- _Selected passage_
..........

Gura's account tends to skimp on treating the philosophical issues that Edwards wrestled with over the years. That
omission is, to be frank, a serious and possibly fatal one. It leaves the reader with only a dim sense of just how substantial
a thinker Edwards really was. But to his credit, Gura does a fine job of sketching the problems Edwards faced "on the ground"
in the pre-Revolutionary War era -- a period that is, for most people, unfamiliar beyond a handful of images involving Pocahontas,
Thanksgiving and witchcraft trials.
When Edwards began preaching in Northampton, Mass., in his 20s, he inherited a
set of problems that had, as it were, bedeviled the Puritan clergy for years. A sense of decline from the promise of American
righteousness was already solidly established since well before his birth. In the old days (as any colonist in the 1690s knew),
religion had governed civil life with a strong hand. But prosperity, selfishness and vulgar forms of popular entertainment
were taking America to hell in a handbasket.

..........

- _Dataset extract_
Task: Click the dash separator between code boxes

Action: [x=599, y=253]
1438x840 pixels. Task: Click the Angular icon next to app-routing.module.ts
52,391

..........

- _Directive A_
Write out the passage about Gura's account of Edwards word for word, starting at the words "in the pre-Revolutionary" and ending after "in a handbasket.".
- _Directive B_
Carry the passage about Gura's account of Edwards forward from its final sentence.

- _Final result A_
in the pre-Revolutionary War era -- a period that is, for most people, unfamiliar beyond a handful of images involving Pocahontas,
Thanksgiving and witchcraft trials.
When Edwards began preaching in Northampton, Mass., in his 20s, he inherited a
set of problems that had, as it were, bedeviled the Puritan clergy for years. A sense of decline from the promise of American
righteousness was already solidly established since well before his birth. In the old days (as any colonist in the 1690s knew),
religion had governed civil life with a strong hand. But prosperity, selfishness and vulgar forms of popular entertainment
were taking America to hell in a handbasket.

- _Final result B_
Edwards' grandfather, the Rev. Solomon Stoddard, had tried to brook the
decline by making it easier to join the church. That relaxing of standards was, to conservatives, itself part of the problem.
Could righteous order be restored without tightening up membership requirements?
A partial answer came in the wave
of revivalism that was unleashed by Edwards' sermons in the 1740s -- during which thousands of people underwent conversion.
Among the earliest, writes Gura, was "a young woman who had been one of the greatest 'company-keepers' -- that is, someone
frequently with men -- in the whole town."
If even a party girl could reform, perhaps all was not lost. Edwards' writings
soon found a trans-Atlantic audience. He offered a model of the stages that someone undergoing conversion went through: in
effect, a psychological analysis of the experience. Here, I think, "Jonathan Edwards: America's Evangelical" suffers from
not drawing enough on the notebooks in which Edwards worked out his philosophical speculations on the mind. But Gura's account
does have the slightly puzzling and perhaps unintentional effect of suggesting that Edwards' contemporary heir is not the
Rev. Billy Graham but Dr. Phil.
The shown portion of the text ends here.